Нас набили в его огромные кубрики по самую завязку. Мы качались в парусиновых койках в три этажа. И когда по боевой тревоге верхние летели вниз, то нижним было больно.
А самой веселой у нас считалась такая провокация. Тросики верхней койки смазывались салом. Это делалось, конечно, втайне от хозяина. Хозяин спокойно залезал к себе под потолок и засыпал. Ночью крысы шли по магистралям к вкусным тросикам и грызли их. Тросики рвались, и жертва летела на спящего внизу. Подвесная койка — не двуспальная кровать, она рассчитана строго на одного. Когда в ней оказывалось двое, она переворачивалась. И уже втроем жертвы шлепались на стальную палубу. Грохот и проклятия будили остальных.
И с нами вместе тихо посмеивался старый «Комсомолец». Наверное, ему было приятно возить в своем чреве восемнадцатилетних шалопаев.
Старика разрезали на металлолом всего года два назад.
Мы ходили на нем в Польшу — возили коричневый брикетированный уголь из Штеттина в Ленинград.
Я помню устье Одера, вход в Свинемюнде, два немецких линкора или крейсера, затопленных по бокам фарватера. Их башни торчали над водой, и волны заплескивали в жерла орудий. Мы прошли мимо и увидели неожиданно близкую зелень берегов Одера. А в канале детишки махали нам из окон домов. Дома возникали метрах в двадцати от наших бортов.

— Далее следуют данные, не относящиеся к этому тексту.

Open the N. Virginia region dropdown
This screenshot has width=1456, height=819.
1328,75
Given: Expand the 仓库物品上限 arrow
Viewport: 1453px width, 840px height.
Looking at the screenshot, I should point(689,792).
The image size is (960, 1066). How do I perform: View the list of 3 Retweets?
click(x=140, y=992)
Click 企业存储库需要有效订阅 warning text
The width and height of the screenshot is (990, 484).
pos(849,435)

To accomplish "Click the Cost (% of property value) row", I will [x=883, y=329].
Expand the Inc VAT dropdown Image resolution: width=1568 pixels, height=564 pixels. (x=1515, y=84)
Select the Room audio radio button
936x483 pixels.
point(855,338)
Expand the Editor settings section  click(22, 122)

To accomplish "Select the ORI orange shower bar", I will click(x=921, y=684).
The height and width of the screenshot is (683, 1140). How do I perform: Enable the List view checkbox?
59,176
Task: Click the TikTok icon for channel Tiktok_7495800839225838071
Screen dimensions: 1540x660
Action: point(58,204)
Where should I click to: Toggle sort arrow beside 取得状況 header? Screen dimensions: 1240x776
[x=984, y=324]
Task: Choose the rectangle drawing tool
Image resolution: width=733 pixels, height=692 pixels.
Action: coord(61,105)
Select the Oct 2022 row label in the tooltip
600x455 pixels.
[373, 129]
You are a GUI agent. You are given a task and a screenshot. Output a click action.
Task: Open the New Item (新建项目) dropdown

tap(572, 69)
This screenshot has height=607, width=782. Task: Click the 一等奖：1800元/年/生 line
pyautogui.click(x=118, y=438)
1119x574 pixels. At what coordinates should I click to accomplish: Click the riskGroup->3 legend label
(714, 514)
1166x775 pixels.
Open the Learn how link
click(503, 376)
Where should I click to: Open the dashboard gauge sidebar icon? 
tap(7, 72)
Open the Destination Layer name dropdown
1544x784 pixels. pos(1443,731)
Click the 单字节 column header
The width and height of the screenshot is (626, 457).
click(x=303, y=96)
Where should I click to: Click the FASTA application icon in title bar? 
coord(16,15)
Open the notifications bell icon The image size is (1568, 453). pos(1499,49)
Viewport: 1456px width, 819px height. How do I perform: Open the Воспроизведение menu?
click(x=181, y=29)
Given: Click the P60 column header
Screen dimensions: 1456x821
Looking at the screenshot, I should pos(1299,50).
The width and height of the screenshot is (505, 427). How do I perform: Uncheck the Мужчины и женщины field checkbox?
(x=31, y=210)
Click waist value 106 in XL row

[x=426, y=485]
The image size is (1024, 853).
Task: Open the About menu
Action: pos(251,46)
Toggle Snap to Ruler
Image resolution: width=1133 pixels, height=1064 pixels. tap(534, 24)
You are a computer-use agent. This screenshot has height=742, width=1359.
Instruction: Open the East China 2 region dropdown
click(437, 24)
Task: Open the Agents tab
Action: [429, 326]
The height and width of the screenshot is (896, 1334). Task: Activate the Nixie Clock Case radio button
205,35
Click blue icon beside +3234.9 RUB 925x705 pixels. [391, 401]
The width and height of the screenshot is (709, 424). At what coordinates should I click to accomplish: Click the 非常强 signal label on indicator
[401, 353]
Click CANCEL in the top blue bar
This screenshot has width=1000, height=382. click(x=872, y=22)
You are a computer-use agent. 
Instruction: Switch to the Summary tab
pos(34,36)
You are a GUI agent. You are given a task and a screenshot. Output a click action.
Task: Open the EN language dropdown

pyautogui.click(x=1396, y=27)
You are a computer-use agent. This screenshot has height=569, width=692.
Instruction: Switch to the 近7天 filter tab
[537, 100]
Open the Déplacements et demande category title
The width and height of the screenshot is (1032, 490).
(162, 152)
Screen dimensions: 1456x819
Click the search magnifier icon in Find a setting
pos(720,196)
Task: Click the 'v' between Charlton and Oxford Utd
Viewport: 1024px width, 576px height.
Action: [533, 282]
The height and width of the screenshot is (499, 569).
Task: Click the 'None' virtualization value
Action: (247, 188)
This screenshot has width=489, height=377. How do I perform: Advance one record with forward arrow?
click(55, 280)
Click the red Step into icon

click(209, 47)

Мы первый раз в жизни входили в чужую страну по чужой воде. Мы стояли на палубах и ждали встречи с чем-то совершенно неожиданным, удивительным. Мы думали открыть для себя новый мир. Недаром в детстве я считал слово «заграница» страной и писал его с большой буквы. Теперь-то я знаю, что все люди на земле живут одними заботами, а потому и очень похожи друг на друга.
И мы вошли в Штеттин. Обрушенные мосты перегораживали реки и каналы. Кровавые от кирпичной пыли стены ратуши были единственным, что уцелело в городе. Союзная авиация постаралась. Руины густо заросли плющом. Плющ казался лианами.
Мы ошвартовались, и человек сто пленных немцев закопошились на причале, готовясь к погрузке. Они подавали уголь на борт и ссыпали его в узкие горловины угольных шахт. А мы работали в бункерах, в кромешной тьме и пыли. И все мы были совершенными неграми. А после работы мы развлекались тем, что кидали пленным на причал пачку махорки. Немцы бросались в драку из-за нее под наш залихватский свист.
Война только что кончилась. Мы хотели есть уже шесть лет подряд. Шесть лет мы хотели хлеба в любой час дня и ночи. И мы были по-молодому жестоки. Когда здоровенные немцы лупили друг друга на причале, мы получали некоторое удовольствие. Это было, из песни слова не выкинешь.
И еще помню: один из пленных договорился с нами, что если он переберется по швартовому тросу на борт корабля, то получит целую пачку махорки. Метров пятнадцать — двадцать толстого стального швартова, скользкого и в проволочных заусеницах.
Немец отважно повис на тросе и пустился в путь на руках. Посредине он выдохся и замер над мутной одерской водой. Его друзья орали что-то с причала. А мы начали готовить спасательные круги. Немец попытался закинуть на трос ноги, но у него это не получилось, и он шлепнулся в воду с высоты семи метров под наши аплодисменты.
Мы вытащили немца и дали ему три пачки махорки за смелость. И после этого случая как-то даже подружились с пленными. Может быть, это произошло и потому, что все мы от угольной пыли одинаково походили на негров.